The Daily Telegraph - Features
Dazzling whodunnit that doubles as sinister satire
Glass Onion: A Knives Out Mystery
12A cert, 139 min ★★★★★
Dir Rian Johnson
Starring Daniel Craig, Edward Norton, Kate Hudson, Dave Bautista, Janelle Monáe, Leslie Odom Jr, Kathryn Hahn
When Knives Out was unsheathed in 2019, the whodunnit was out of style. Give or take the odd notable case – Memento, Gosford Park,
another Murder on the Orient Express –the genre had been languishing undiscovered on the floor of the billiards room since the mid-1980s.
Three years later, thanks in no small part to Rian Johnson’s film, it’s well-and-truly back from the dead, and not just in cinemas: Only Murders in the Building has been a word-of-mouth TV hit, while “cosy crime” dominates the bestseller lists. Even video games joined in with Among Us, an online diversion in which 60 million people dabbled daily during the pandemic.
At the beginning of Glass Onion, The Last Jedi director’s preposterously entertaining Knives Out sequel, we learn that master detective Benoit Blanc (Daniel Craig) is among their number. Slumped in the bathtub, he’s playing against some notable opponents – two of whom, Angela Lansbury and Stephen Sondheim, are making their poignantly fitting final screen appearances.
As the star of Murder, She Wrote,
Lansbury’s expertise in the field is well known.

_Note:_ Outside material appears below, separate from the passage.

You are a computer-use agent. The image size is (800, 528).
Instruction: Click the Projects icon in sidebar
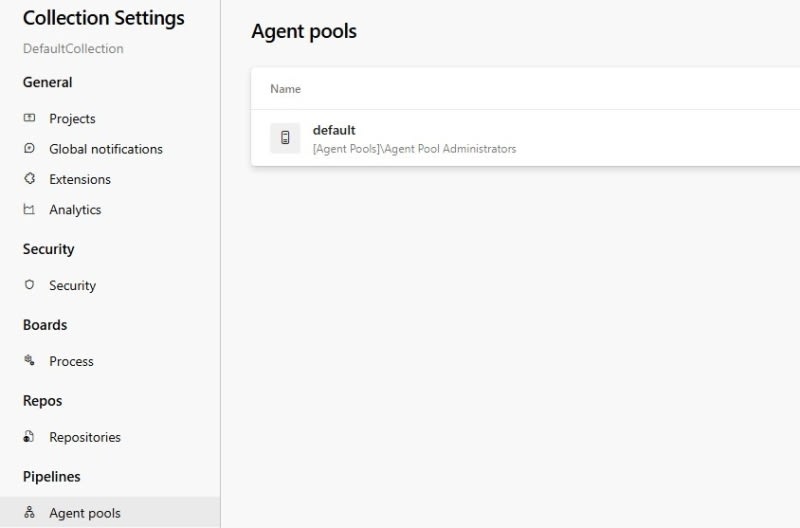point(29,118)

As for Sondheim, the composer and lyricist also co-wrote 1973’s The Last of Sheila,
an ensemble thriller in which a glamorous scavenger hunt in the
Med goes awry. Johnson, clearly inspired by that half-forgotten gem, gives its premise a hilarious modern-day revamp. Here the setting is a private Greek island, to which Miles Bron (Edward Norton) – a Silicon Valley magnate with more than a faint musk of a certain Elon – has invited some of his oldest friends. They make a very 21st-century potpourri, including a much-cancelled fashionista (Kate Hudson), a puffed-up YouTube pundit (Dave Bautista) and a compromised political candidate (Kathryn Hahn). Among the others are Cassandra Brand (Janelle Monáe), Bron’s estranged ex-business partner, and Blanc himself, whose invitation arrived under mysterious circumstances, and who isn’t initially clear on which puzzle he’s been brought along to solve.

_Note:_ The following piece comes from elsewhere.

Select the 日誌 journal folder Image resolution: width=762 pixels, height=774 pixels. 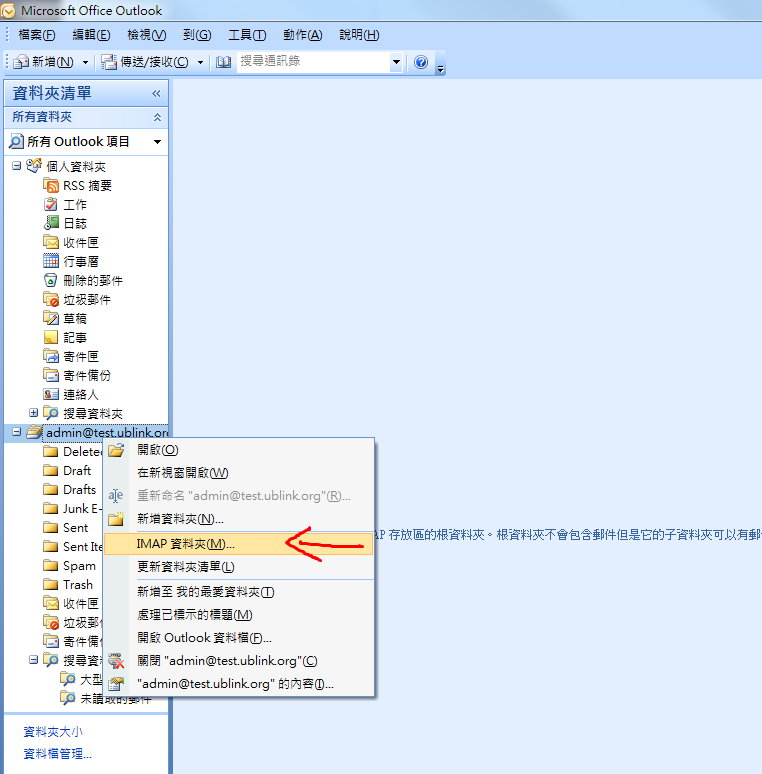(74, 223)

What begins as a genteel murder-mystery dinner soon descends into something more sinister – but as in Knives Out, part of the fun is working out exactly what’s amiss. Johnson’s screenplay is structured like a suite of virtuoso card tricks, with misdirection, callbacks and comic asides all working in concert to keep the viewer tickled and agog. The cast, clad in knockout resort-wear, are fully up to speed. Hudson luxuriates in her juiciest role in an age, Norton skewers tech-saviour inanity with laserprecision, while Craig brings the house down twice with two separate, outrageously satisfying climactic monologues, each delivered in Blanc’s trademark bourbon-sloshing Southern burr.
Like its precursor, Glass Onion doubles as a dazzlingly engineered gizmo and a raucous cautionary satire, with implications that billow out into the world even as its mechanisms snap satisfyingly shut.